The development of the StratusML framework and Liberate approach laid the groundwork for several future directions. The following is a list of possible future work:
• extending the framework to support micro-services architecture and containers tech- nologies: As microservices and container-based applications are getting more mo- mentum, there is more demand on frameworks that facilitates (i) designing applica- tions by composing micro-services independently from any container technology (e.g. Docker), and (ii) enabling the linkage between the build systems and infrastructure deployment artifacts. StratusML alleviates some of the challenges regarding service integration and operation, by facilitating generating the platform artifacts that are required to schedule and manage the deployment of containers. One of the direct extensions of the StratusML framework would be to enable generating the configu- ration artifacts of the container images. This will require an additional abstraction
layer that is closer to the containers technology to allow creating the containers build files. There will also be a need for another layer of abstraction, at a higher level, that facilitates utilizing microservice architectural patterns and templates to generate their corresponding artifacts.
• supporting a wider range of cloud providers: StratusML currently provides out of the box templates for generating the platform configuration for windows azure and google application engine. In the future, I will work on creating more templates to support more platform providers. Moreover, I will work on providing transformations to some of the standard cloud description languages (e.g., TOSCA [17])
• extending the StratusML to support IoT services: IoT-based services require manage- ment frameworks that support managing both the devices at the edge and the sup- porting services at the cloud platform. StratusML supports managing only the cloud platform side of the network, more work will be required to support the modeling and configuration of the edge devices. Moreover, bandwidth and latency limitations at the edge impose challenges on transferring data from the smart edge devices to the cloud. To deal with these limitations there is a need for a technological layer that sets between the edge devices and the cloud and addresses scalability and latency and provides intelligent control for the data that is generated at the edge devices. CISCO refers to this layer as Fog Computing [20]. Similar to cloud computing, the fog con- sists of compute and storage devices. However, different from the cloud dedicated datacenter model, the fog uses an ad-hoc model that depends on mobile devices that are close to the edge devices. The analytical applications that run on the fog have specific requirements. For example, these applications need to adhere to the different set of standards and protocols that are used by the different devices. In the future, I will work on developing an abstraction layer, similar to the one that I developed for the cloud, in order to facilitate deploying IoT services on the fog and automatically configuring them to the target edge devices.

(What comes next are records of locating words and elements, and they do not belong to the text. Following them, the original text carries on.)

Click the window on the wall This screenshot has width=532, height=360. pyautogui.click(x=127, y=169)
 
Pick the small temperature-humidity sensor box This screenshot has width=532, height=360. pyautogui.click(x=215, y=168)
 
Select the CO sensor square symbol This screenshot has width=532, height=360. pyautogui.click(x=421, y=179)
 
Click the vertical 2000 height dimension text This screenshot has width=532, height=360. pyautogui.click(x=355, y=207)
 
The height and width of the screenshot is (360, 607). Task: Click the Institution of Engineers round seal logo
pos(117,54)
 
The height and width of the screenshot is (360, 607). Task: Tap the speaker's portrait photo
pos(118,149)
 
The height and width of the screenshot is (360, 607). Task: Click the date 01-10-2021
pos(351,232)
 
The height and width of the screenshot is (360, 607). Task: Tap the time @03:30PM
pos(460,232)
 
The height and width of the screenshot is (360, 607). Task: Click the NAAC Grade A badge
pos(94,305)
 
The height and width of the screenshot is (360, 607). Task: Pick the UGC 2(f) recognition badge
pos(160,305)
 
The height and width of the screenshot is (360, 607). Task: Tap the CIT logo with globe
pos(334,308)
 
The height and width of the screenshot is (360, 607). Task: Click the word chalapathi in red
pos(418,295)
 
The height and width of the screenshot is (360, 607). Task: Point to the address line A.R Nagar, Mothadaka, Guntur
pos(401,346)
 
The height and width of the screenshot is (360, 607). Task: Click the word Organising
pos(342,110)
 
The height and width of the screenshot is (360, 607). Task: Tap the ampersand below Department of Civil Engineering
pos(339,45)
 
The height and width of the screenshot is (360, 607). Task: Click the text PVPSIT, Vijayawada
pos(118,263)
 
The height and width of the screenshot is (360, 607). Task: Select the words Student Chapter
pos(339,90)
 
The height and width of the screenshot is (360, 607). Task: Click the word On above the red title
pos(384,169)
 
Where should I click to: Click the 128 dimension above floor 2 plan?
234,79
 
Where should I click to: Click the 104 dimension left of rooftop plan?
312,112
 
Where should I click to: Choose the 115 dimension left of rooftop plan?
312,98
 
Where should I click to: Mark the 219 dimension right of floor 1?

• automating partitioning of applications into microservices: The current framework assumes the developers can make the right decisions in terms of partitioning the ap- plication into modules (microservices), and then distributing them into geographic locations to achieve the desired availability level. However, partitioning applications into cohesive modules is difficult and requires knowledge about the dependency rela- tionships between the different modules. In the future, I am planning to use graph theory and clustering techniques to extend the framework to support the automatic partitioning of applications into micro-services that can be hosted into containers
and to group micro-services into container pods. This fine-grain decomposition will have a huge impact on applications’ malleability, self-adaptation and its availability. • implementing feedback loops between the runtime model and the performance model. Currently, StratusPM requires manually specifying the performance model parame- ter. Future work will investigate combining the application performance monitoring (APM) and round trip model driven techniques to fully automate the application adaptation process. I will be utilizing the platform centralized logging capabilities to facilitate the management of distributed services to remediate issues or to alert operators as needed.

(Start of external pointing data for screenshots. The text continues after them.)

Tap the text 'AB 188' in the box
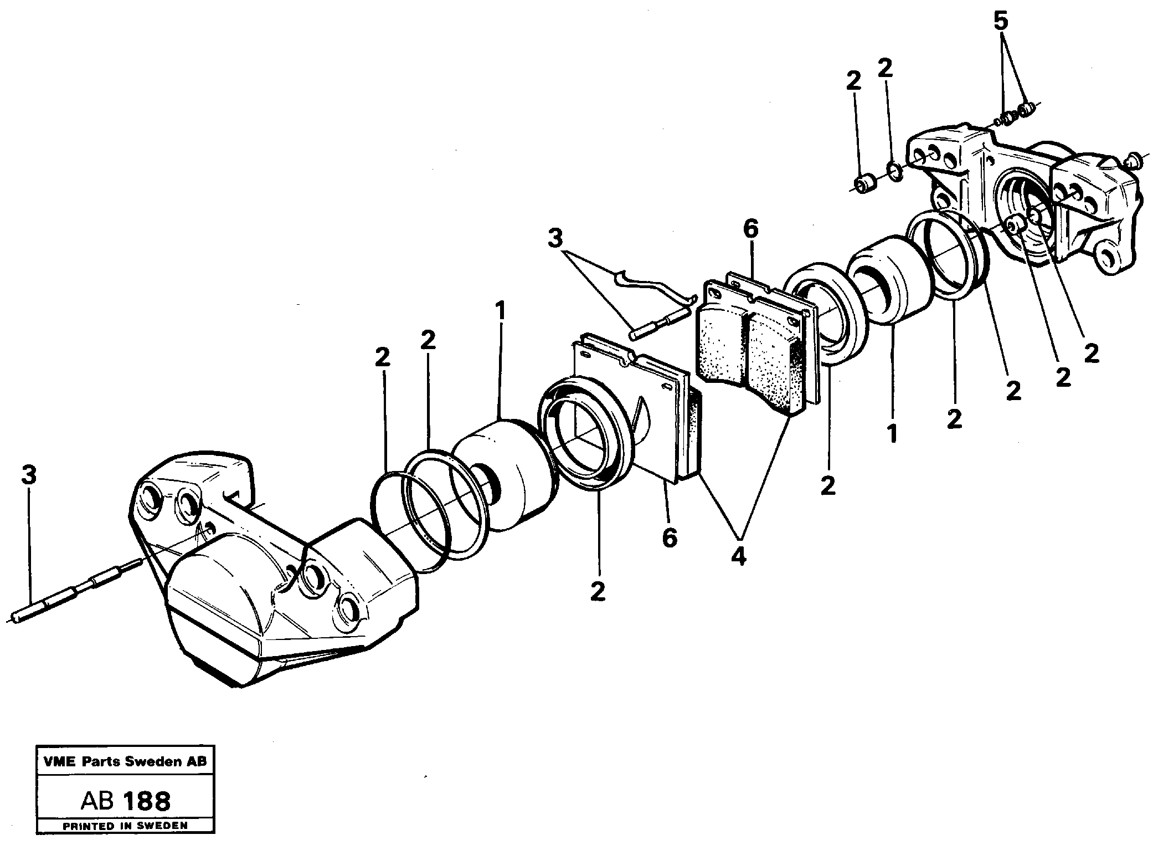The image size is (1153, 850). coord(126,802)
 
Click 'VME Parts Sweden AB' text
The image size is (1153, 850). coord(125,761)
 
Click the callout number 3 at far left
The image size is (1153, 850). coord(29,475)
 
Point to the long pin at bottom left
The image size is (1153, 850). coord(78,590)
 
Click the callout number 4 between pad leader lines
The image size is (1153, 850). coord(738,556)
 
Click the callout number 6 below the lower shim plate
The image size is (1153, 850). coord(670,537)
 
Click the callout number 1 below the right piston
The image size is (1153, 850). coord(892,433)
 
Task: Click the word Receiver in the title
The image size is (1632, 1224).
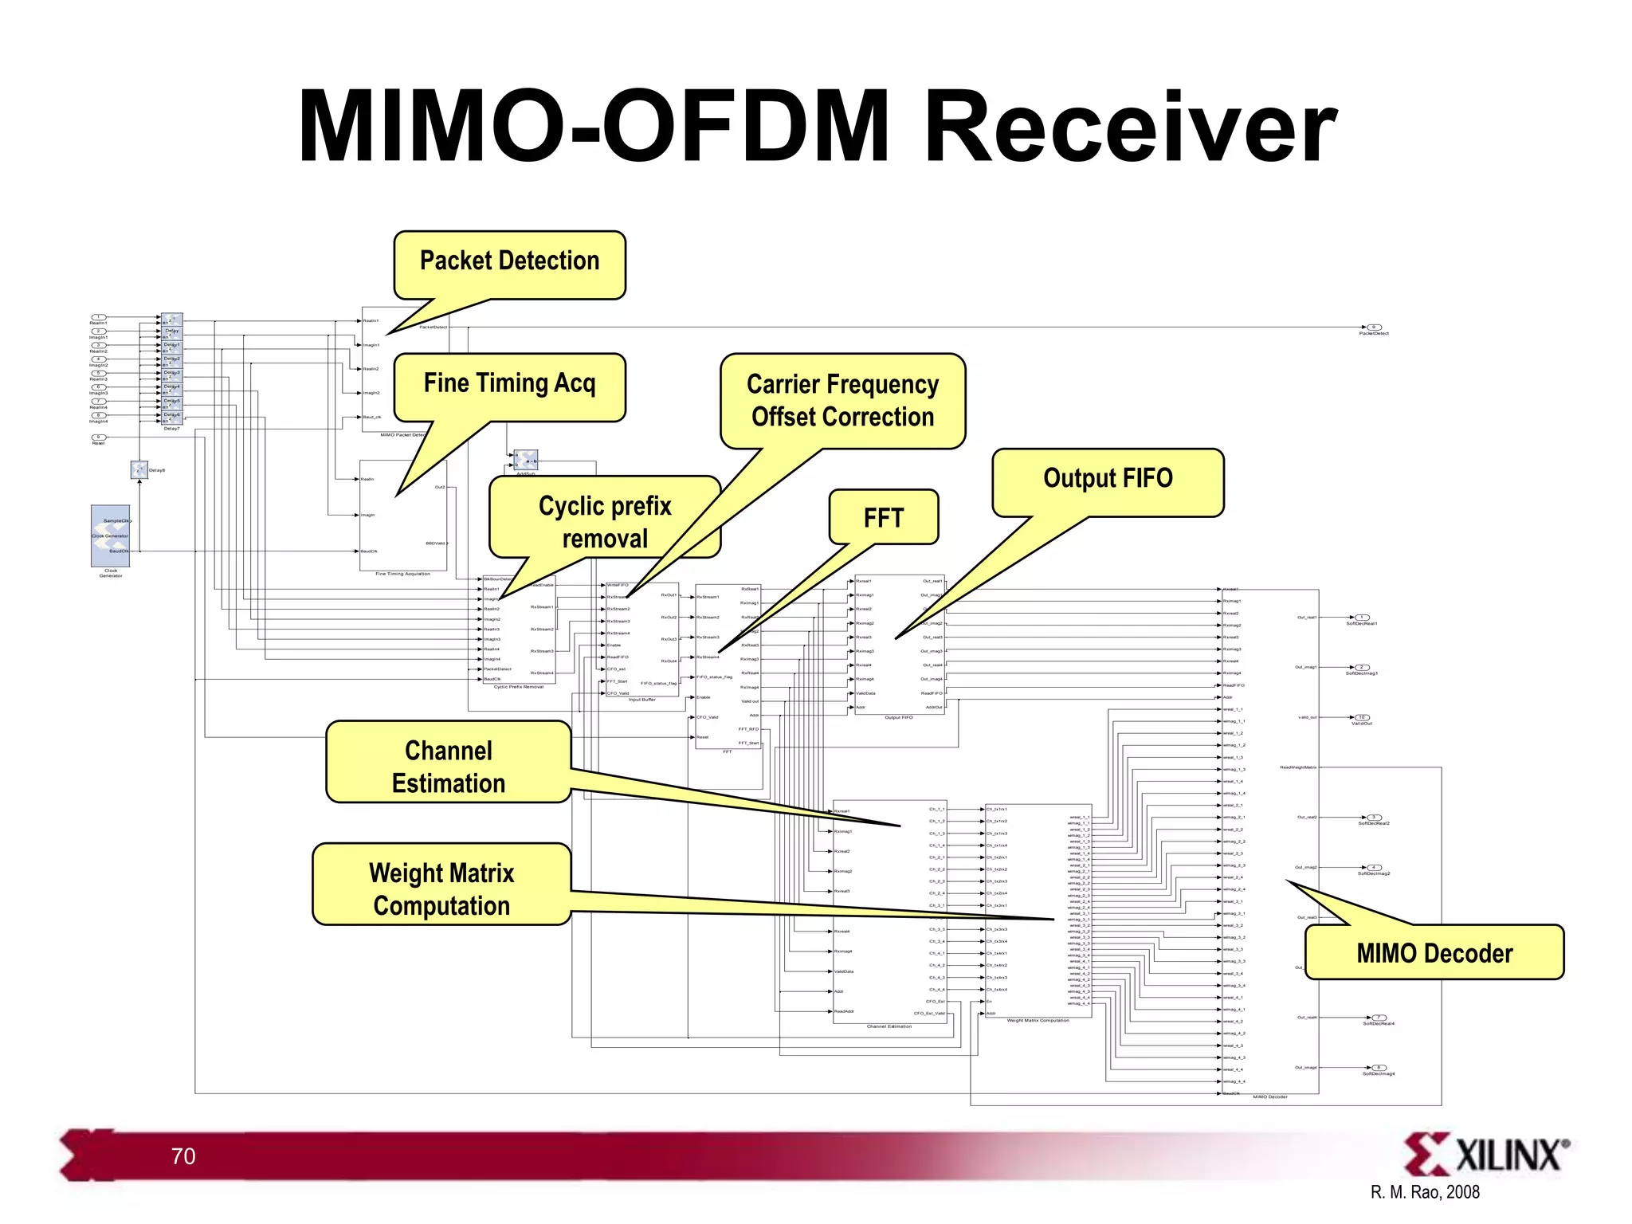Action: coord(1129,128)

• supporting other target performance models. Currently, the proposed framework supports generating LQN models from the StratusPM models. In the future, I am planning to support transformations to other performance modeling languages that address modeling software components and thier underlying platforms such as Palla- dio Component Model (PCM) [11]. Supporting other performance modeling frame- works will give the users of the StratusML framework more flexibility and options to compare the performance results.

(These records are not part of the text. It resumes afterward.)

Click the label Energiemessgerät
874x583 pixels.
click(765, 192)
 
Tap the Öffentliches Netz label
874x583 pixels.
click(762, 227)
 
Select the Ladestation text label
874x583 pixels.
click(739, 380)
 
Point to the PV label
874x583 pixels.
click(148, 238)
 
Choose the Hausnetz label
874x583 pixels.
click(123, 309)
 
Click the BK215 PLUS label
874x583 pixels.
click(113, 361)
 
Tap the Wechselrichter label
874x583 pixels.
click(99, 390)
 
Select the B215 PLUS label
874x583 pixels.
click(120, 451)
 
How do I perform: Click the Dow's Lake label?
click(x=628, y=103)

• expanding the application of domain schema matching to automate model-driven migration: In this thesis, the liberate approach has been proposed to deal with the vendor lock-in problem, by uncovering the alignments between the concepts of the provider specific schemas. Liberate is a generic approach that can be equally ap- plied to other domains. In the future, I will examine the approach in the model driven-engineering domain to semi-automate the process of creating transformation rules between the source and the target models on the fly. Particularly, I will inves- tigate how to automatically formulate mappings (transformation rules) based on the generated matches.
• further evaluation for the framework: In this thesis, I used scenario-based examples to demonstrate the usefulness and capabilities of the proposed framework. In the future, I am planning to conduct a comprehensive empirical study to evaluate the impact of the proposed framework on the roles of the cloud stakeholders and the cloud DevOps process. Particularly, I will evaluate the usability, domain coverage, correctness, maintainability, and domain specificity. That is the DSML small enough, leaving out language features that do not contribute to the purpose of the language.